┌─ AVAILABLE DATA

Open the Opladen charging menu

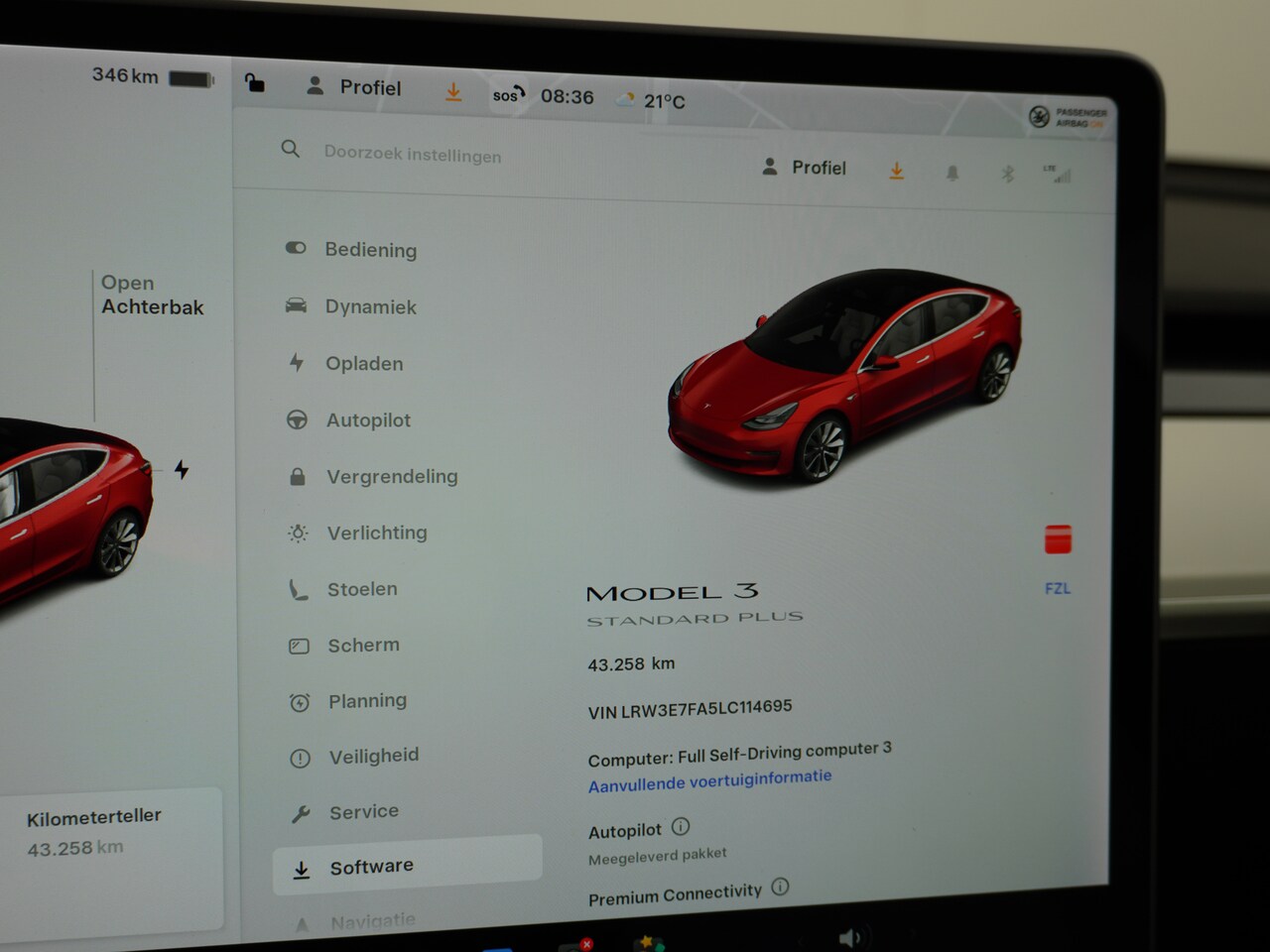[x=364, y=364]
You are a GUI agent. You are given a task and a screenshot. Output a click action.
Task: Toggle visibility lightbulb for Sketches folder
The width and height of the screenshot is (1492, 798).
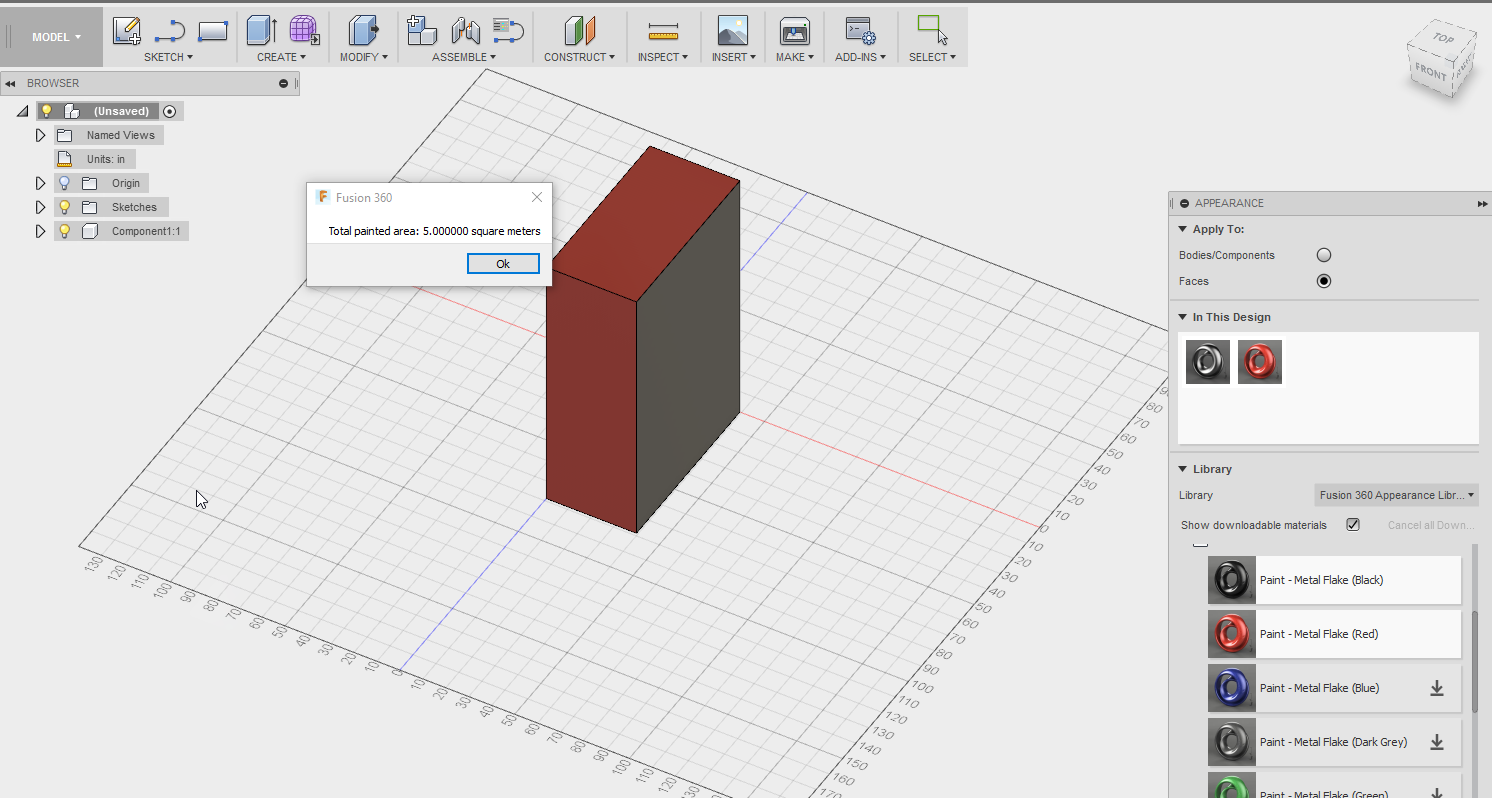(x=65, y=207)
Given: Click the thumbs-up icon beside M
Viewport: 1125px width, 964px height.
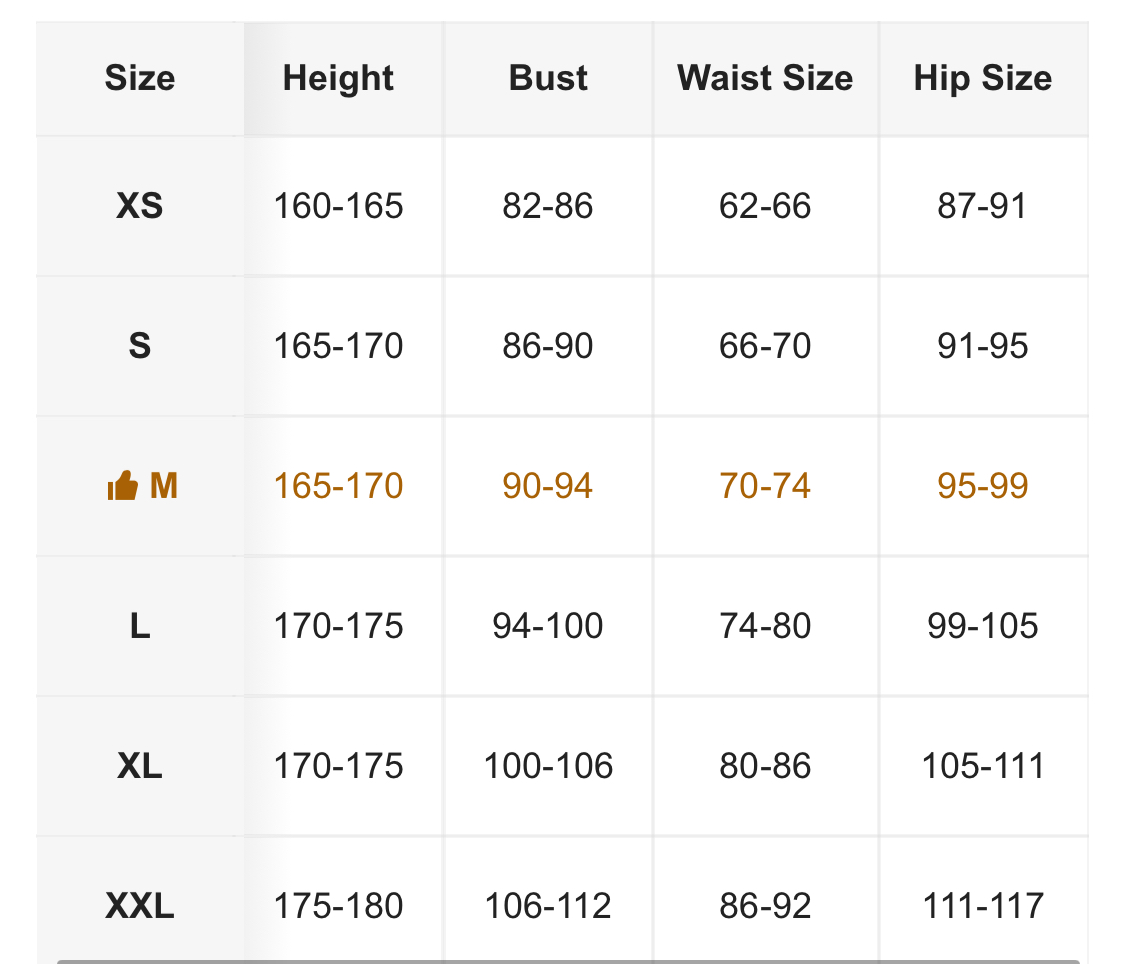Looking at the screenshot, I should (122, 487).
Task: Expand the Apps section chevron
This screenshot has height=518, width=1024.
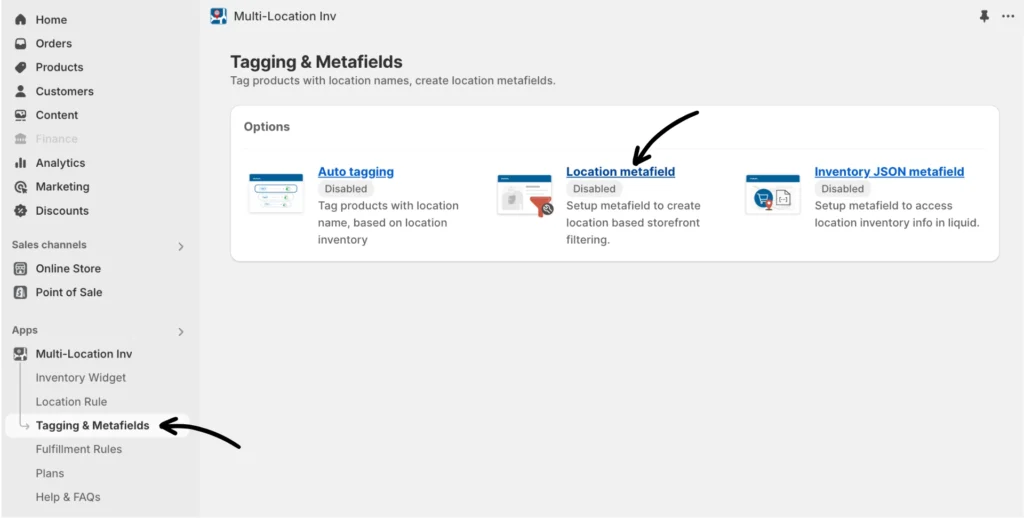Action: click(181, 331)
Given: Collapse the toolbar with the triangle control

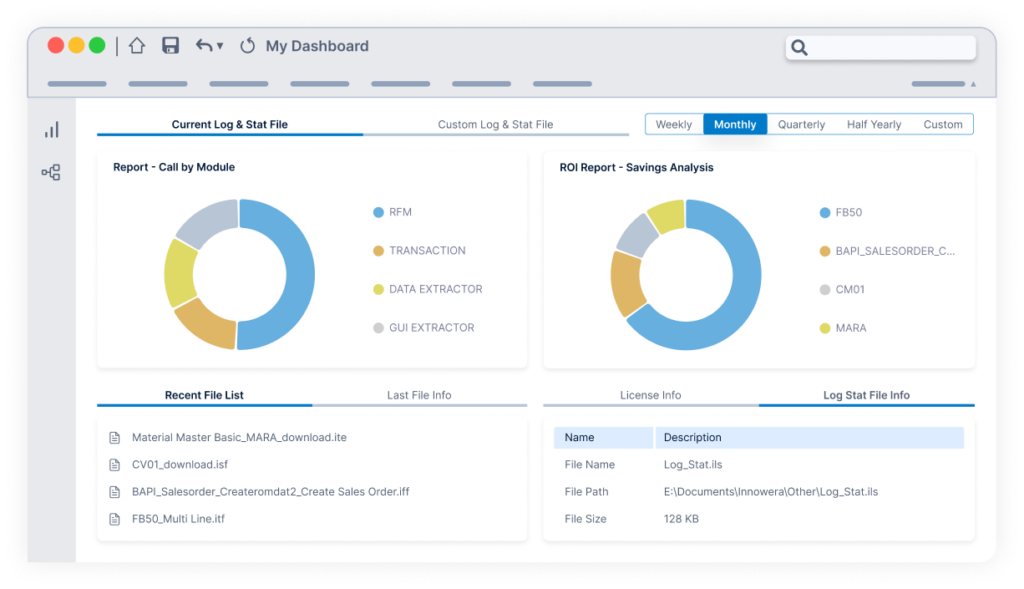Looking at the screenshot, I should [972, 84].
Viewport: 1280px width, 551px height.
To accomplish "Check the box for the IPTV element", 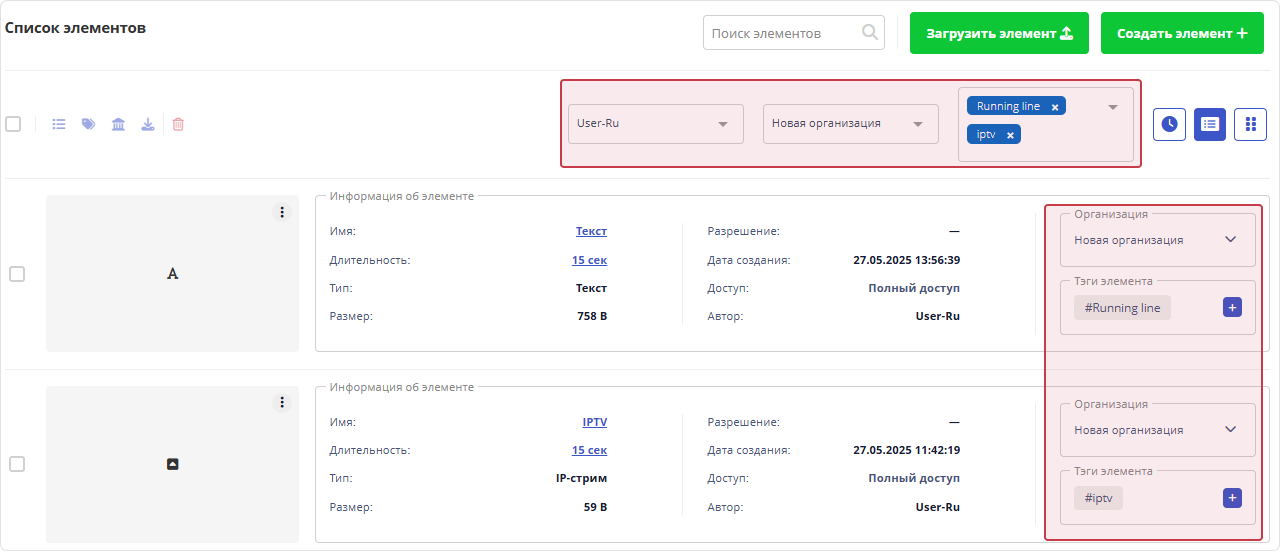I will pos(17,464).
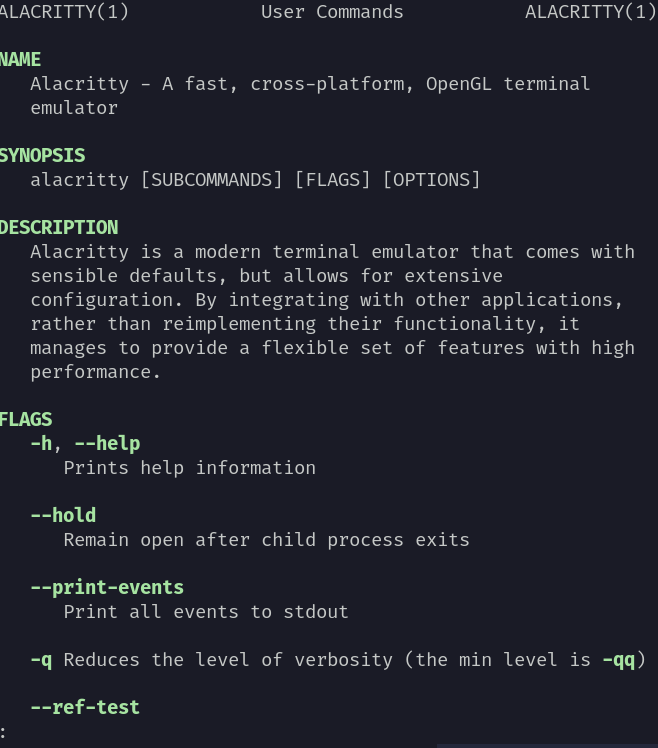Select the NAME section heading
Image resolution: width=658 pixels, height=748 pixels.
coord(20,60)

└─

### THE TASK
Set down exactly and only the lines from the start of the entries above through the line containing "Viewport: 1280px width, 551px height.", both ends included, omitting the pictures.

### RESULT FOR THIS EXERCISE
Open the Opladen charging menu

[x=364, y=364]
You are a GUI agent. You are given a task and a screenshot. Output a click action.
Task: Toggle visibility lightbulb for Sketches folder
The width and height of the screenshot is (1492, 798).
(x=65, y=207)
Given: Click the thumbs-up icon beside M
Viewport: 1125px width, 964px height.
Looking at the screenshot, I should (122, 487).
Task: Expand the Apps section chevron
This screenshot has height=518, width=1024.
Action: click(181, 331)
Given: Collapse the toolbar with the triangle control

Looking at the screenshot, I should [972, 84].
Viewport: 1280px width, 551px height.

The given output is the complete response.